Expensive Dodgers team full of hopeGLENDALE, Arizona - Players wander into the Los Angeles Dodgers’ spacious clubhouse all morning, exchanging handshakes and hugs, asking about health and family, smiles all around.
The weight of expectations from what will likely be baseball’s highest payroll are nowhere to be found. With six weeks until opening day, eight months until the World Series starts, there’s plenty of time for that.
Right now, the middle of February, the first day of spring training, the focus is not on what this team might be able to do, but on setting the foundation to even give themselves a chance to get there.
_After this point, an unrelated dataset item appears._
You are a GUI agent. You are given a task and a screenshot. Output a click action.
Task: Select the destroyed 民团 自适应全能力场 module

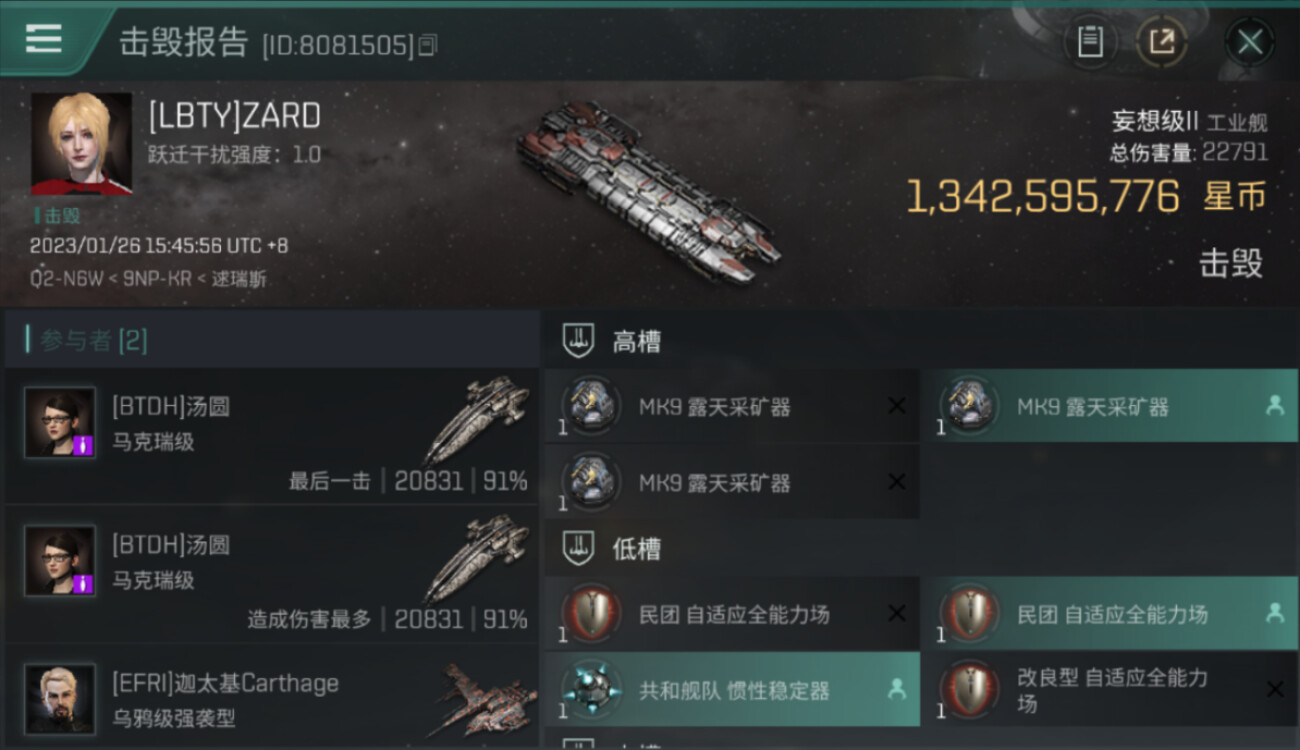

“All these expectations are just noise to me and noise to our club,” Dodgers manager Don Mattingly said on Tuesday, reporting day for pitchers and catchers at Camelback Ranch Stadium. “We should win the World Series and this and that, that’s all fine, that’s all good, but my job is to prepare this team to play and to cut out the noise.”
Mattingly has plenty to work with after the team’s owners went on a spending spree.
Stuck in bankruptcy, the Dodgers opened last season 12th in the majors with a payroll of $94.7 million.
After Frank McCourt sold the team in May, the new ownership group that includes Mark Walter, Magic Johnson and Stan Kasten whipped out the wallets, working out deals to acquire Hanley Ramirez, Adrian Gonzalez, Josh Beckett, Carl Crawford and Brandon League.
The Dodgers kept handing out stacks of cash during the offseason, paying a combined $183 million to right-hander Zack Greinke and Korean pitcher Ryu Hyun-jin.
The wheeling and dealing sent the Dodgers payroll over $200 million, into luxury-tax range and likely ahead of the New York Yankees, baseball’s biggest spender the past 14 years.
A price tag like that brings expectations, particularly for a storied franchise that hasn’t been to the World Series since winning the title in 1988.